- Description of the task
Swap every "Screen dimensions" in the records below for "Display size", and give the records again with nothing else changed.

## begin Input material

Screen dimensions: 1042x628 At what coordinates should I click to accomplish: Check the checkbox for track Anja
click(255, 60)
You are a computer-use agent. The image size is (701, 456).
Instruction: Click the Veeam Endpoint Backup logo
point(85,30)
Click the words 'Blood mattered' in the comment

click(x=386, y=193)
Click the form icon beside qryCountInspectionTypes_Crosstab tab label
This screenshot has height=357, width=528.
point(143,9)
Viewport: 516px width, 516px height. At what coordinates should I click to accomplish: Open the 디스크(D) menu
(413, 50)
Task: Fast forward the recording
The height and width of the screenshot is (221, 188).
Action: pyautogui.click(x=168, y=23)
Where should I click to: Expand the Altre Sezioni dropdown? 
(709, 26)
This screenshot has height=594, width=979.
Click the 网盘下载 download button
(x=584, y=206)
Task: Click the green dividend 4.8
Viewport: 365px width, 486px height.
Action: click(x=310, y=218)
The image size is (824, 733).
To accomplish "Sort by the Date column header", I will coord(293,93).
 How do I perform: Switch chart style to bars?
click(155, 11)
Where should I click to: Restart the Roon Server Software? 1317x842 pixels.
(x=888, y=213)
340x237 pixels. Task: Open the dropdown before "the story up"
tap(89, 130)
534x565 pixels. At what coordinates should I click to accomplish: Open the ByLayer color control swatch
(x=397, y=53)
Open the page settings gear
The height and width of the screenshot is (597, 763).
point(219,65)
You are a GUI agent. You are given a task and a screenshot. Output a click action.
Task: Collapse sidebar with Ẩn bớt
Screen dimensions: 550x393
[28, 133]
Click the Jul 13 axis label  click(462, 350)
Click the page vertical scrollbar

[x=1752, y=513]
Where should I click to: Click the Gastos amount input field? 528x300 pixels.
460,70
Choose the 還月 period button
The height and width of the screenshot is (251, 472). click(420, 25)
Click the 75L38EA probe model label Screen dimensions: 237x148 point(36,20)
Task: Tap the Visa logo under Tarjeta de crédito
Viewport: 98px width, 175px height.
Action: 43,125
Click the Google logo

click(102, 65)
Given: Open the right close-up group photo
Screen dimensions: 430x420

## end Input material

- Reply to the task
Display size: 1042x628 At what coordinates should I click to accomplish: Check the checkbox for track Anja
click(255, 60)
You are a computer-use agent. The image size is (701, 456).
Instruction: Click the Veeam Endpoint Backup logo
point(85,30)
Click the words 'Blood mattered' in the comment

click(x=386, y=193)
Click the form icon beside qryCountInspectionTypes_Crosstab tab label
This screenshot has height=357, width=528.
point(143,9)
Viewport: 516px width, 516px height. At what coordinates should I click to accomplish: Open the 디스크(D) menu
(413, 50)
Task: Fast forward the recording
The height and width of the screenshot is (221, 188).
Action: pyautogui.click(x=168, y=23)
Where should I click to: Expand the Altre Sezioni dropdown? 
(709, 26)
This screenshot has height=594, width=979.
Click the 网盘下载 download button
(x=584, y=206)
Task: Click the green dividend 4.8
Viewport: 365px width, 486px height.
Action: click(x=310, y=218)
The image size is (824, 733).
To accomplish "Sort by the Date column header", I will coord(293,93).
 How do I perform: Switch chart style to bars?
click(155, 11)
Where should I click to: Restart the Roon Server Software? 1317x842 pixels.
(x=888, y=213)
340x237 pixels. Task: Open the dropdown before "the story up"
tap(89, 130)
534x565 pixels. At what coordinates should I click to accomplish: Open the ByLayer color control swatch
(x=397, y=53)
Open the page settings gear
The height and width of the screenshot is (597, 763).
point(219,65)
You are a GUI agent. You are given a task and a screenshot. Output a click action.
Task: Collapse sidebar with Ẩn bớt
Display size: 550x393
[28, 133]
Click the Jul 13 axis label  click(462, 350)
Click the page vertical scrollbar

[x=1752, y=513]
Where should I click to: Click the Gastos amount input field? 528x300 pixels.
460,70
Choose the 還月 period button
The height and width of the screenshot is (251, 472). click(420, 25)
Click the 75L38EA probe model label Display size: 237x148 point(36,20)
Task: Tap the Visa logo under Tarjeta de crédito
Viewport: 98px width, 175px height.
Action: 43,125
Click the Google logo

click(102, 65)
Given: Open the right close-up group photo
Display size: 430x420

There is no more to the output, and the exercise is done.